Beware the alley folk
Certain alleys just have it. Maybe it’s the lighting. Maybe it has something to do with distance from major thoroughfares. I’m sure the property values of neighboring homes come into play as well, but maybe there’s something even more to it. Maybe there are secret markings like those employed by Great Depression hobos, signals unseen by the common man that say, “Here in this alley, brother, lay a bonanza of booty. Get out your biscuits; mop up this gravy train.”
For hobos always had biscuits.
Whatever it is, certain alleys in this city call out to the backdoor underbelly. Certain alleys summon the alley folk. And, as fate would have it, my alley is one of them.
I’m not saying there aren’t treasures to be found in my alley. I once found an original painting, inexplicably discarded, of two tiny Mexican wrestlers doing battle, one with an upside down cross on his forehead, the other unmistakably a demon chicken, or pollo demonico. I snagged that "Guernica" the second I saw it and it is now the signature piece of my garage’s ever-growing found-art display.
But I consider those prizes the exception to the rule. The bulk of the crap in the alley is just that: crap. And yet the alley folk continue to flock. One time I put out a box of used, broken Christmas ornaments and they were gone in under 20 minutes. I don’t know what the alley folk did with those, as I’m unfamiliar in the ways of meth, but it just affirms that old saying, “One’s man trash is another man going through your purple recycling bin, smiling at you with no teeth as visible trails of hepatitis drip from his lips to the lid.”

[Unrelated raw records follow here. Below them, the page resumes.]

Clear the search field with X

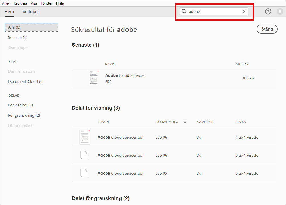[x=244, y=11]
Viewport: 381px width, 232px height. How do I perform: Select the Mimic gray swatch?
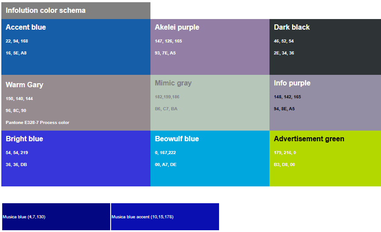[210, 103]
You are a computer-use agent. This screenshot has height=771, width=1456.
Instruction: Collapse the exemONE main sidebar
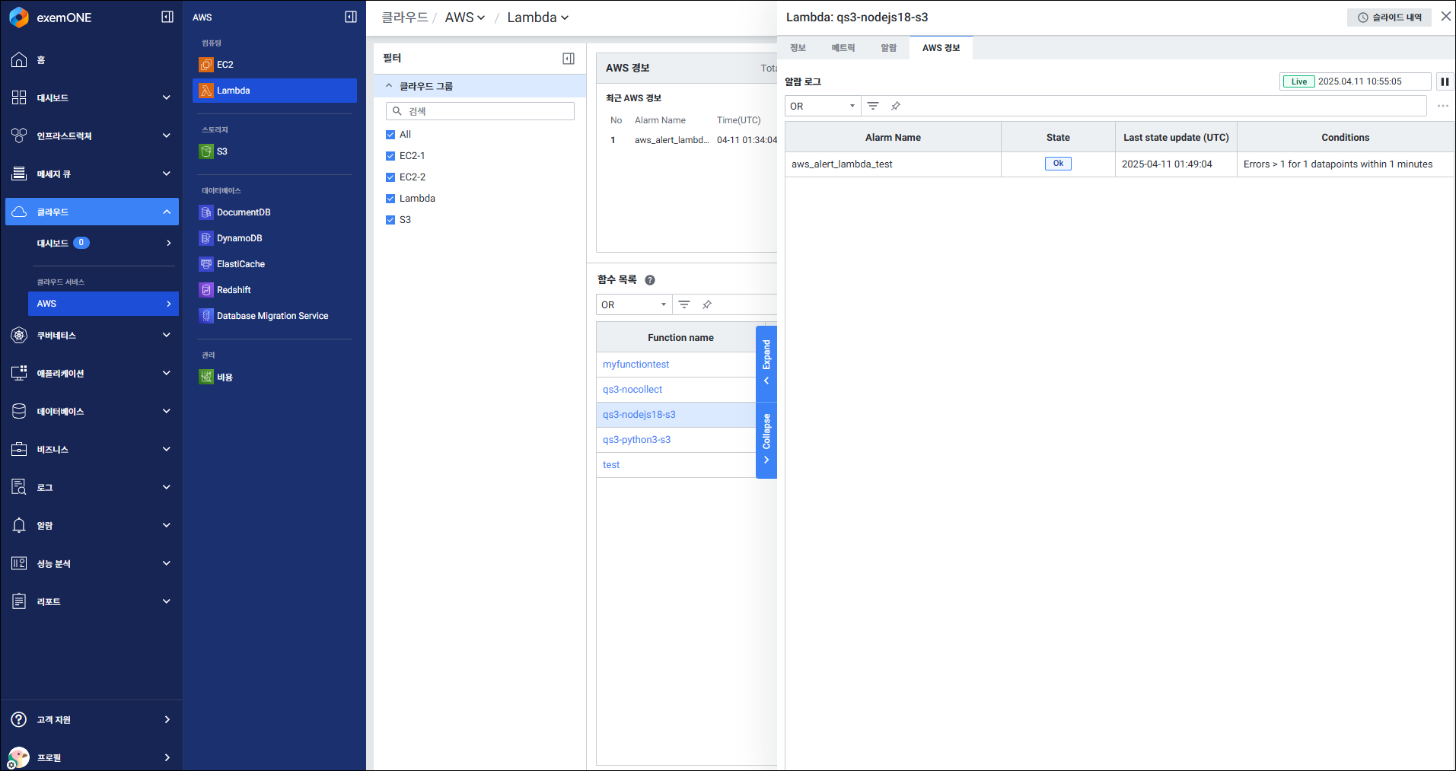(167, 17)
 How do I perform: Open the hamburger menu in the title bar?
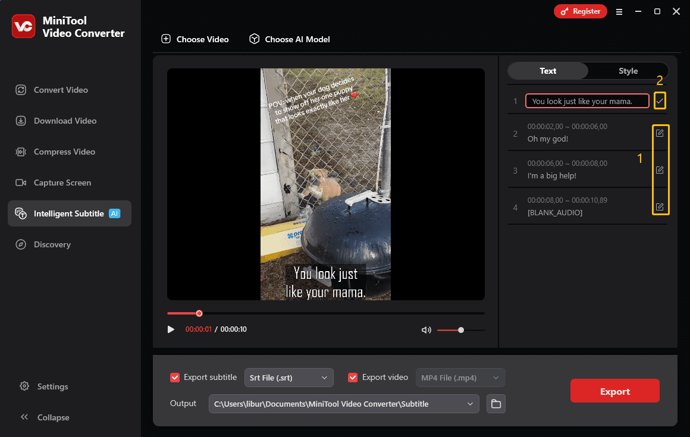[619, 11]
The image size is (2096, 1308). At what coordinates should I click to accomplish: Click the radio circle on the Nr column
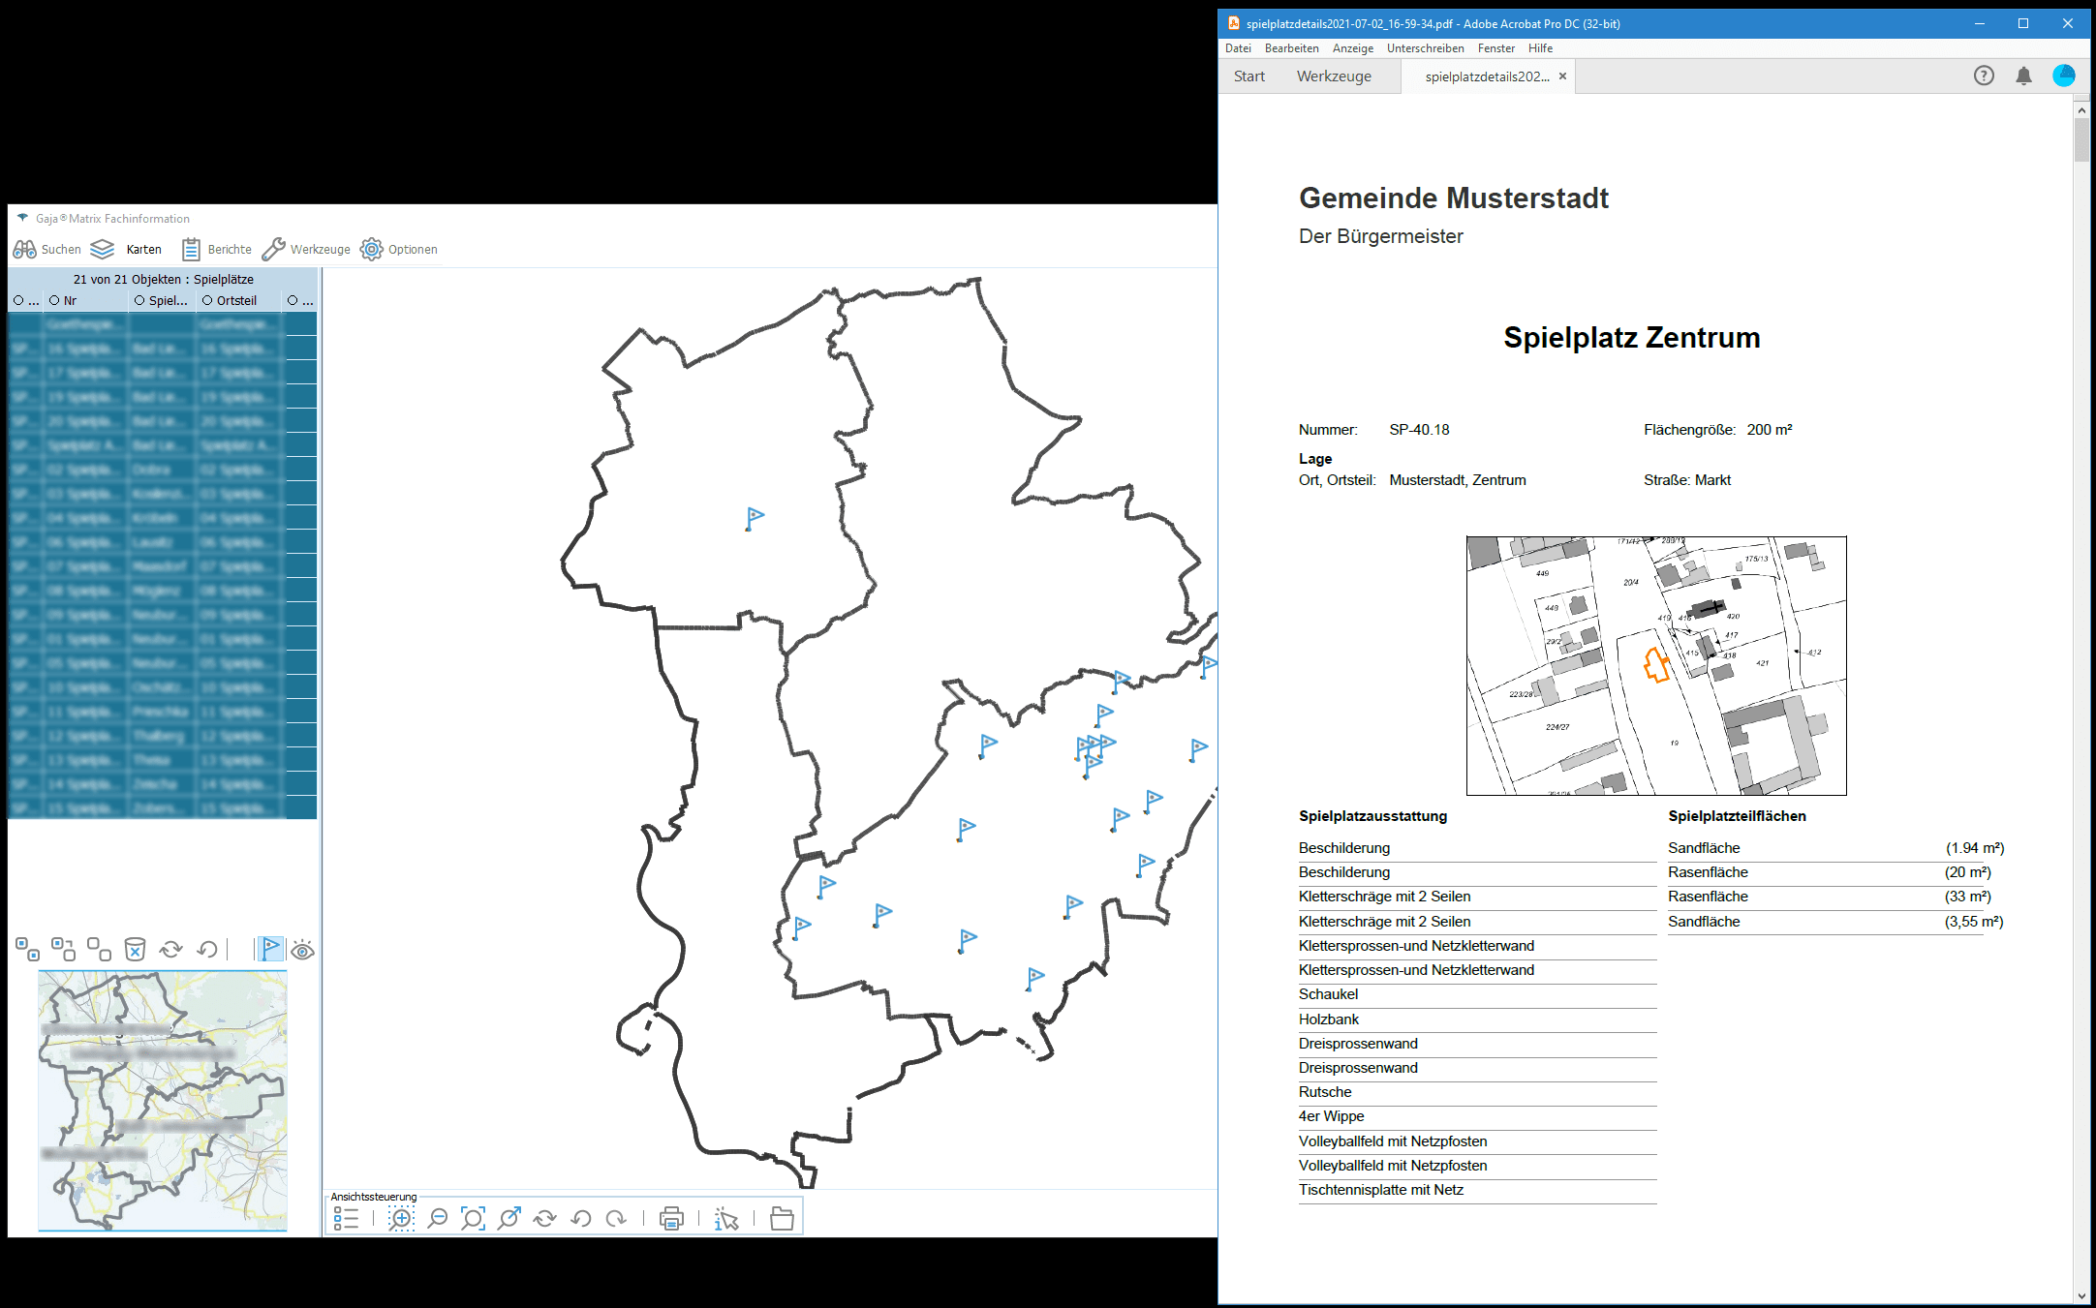[54, 301]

It was Confucius who said that.
But what Confucius neglected to point out is that these toothless, urban beachcombers apparently have standards. Standards that exclude the acquisition of soiled mattresses.
For shame, alley folk. Are you so vain?
The other day I opened my garage to find three mattresses blocking my exit. There are three dumpsters nearby and someone had simply set them by (not in) the dumpsters directly in front of my garage. I had to push the mattresses out of the way just to get out. Well, that was gross, I thought to myself, but at least the alley folk will make short work of that. But the next day the mattresses were still there, gathering dirt and leaves and rainwater. I noticed that there were more mattresses in the alley: two by another set of dumpsters and three more by another. It was as if everyone on the block had the same impulse to get a new mattress. That or some back-alley whorehouse got busted up. And yet still no help from the alley folk!
Daily I watched the progress, but there was none. When someone stacked a foam pad on top of the pile of mattress that essentially had become my property, I snapped. I wedged every soggy, sorry mattress into the dumpster next to it, freeing the half of my garage which had sat prisoner, then washed my hands for the better part of an hour, weeping.
Then, lo, the very next day, every other mattress in the alley was gone. I kid you not. I figured it was the ironic timing of the alley gods, summoning large-item pickup the exact second I surrendered all hope. But when I surveyed the alley, I discovered all the other large items still remained: the piss-stained La-Z-Boy, grown so comfortable in the shade of the overgrown weeds, the huge boards that have been there for six-odd months. Clearly something, someone had taken those mattresses and, for the life of me, I couldn’t figure out whom. Was it the alley folk? If so, why the delay? Could this mean the neighborhood was turning for the better, a Whole Foods and hot yoga studio just around the bend? Then I saw a drunk vomit onto a mannequin. Theory shattered.
Maybe some day I’ll get to the bottom of it, but for now I really don’t know. All I know is that on crisp nights, when I sit on my back patio and listen to the wind, I swear to God I can hear the faint but audible squeaking of bedsprings, the humping of alley folk on soiled mattresses nearby, laughing their sickly, smoker laughs, mocking me.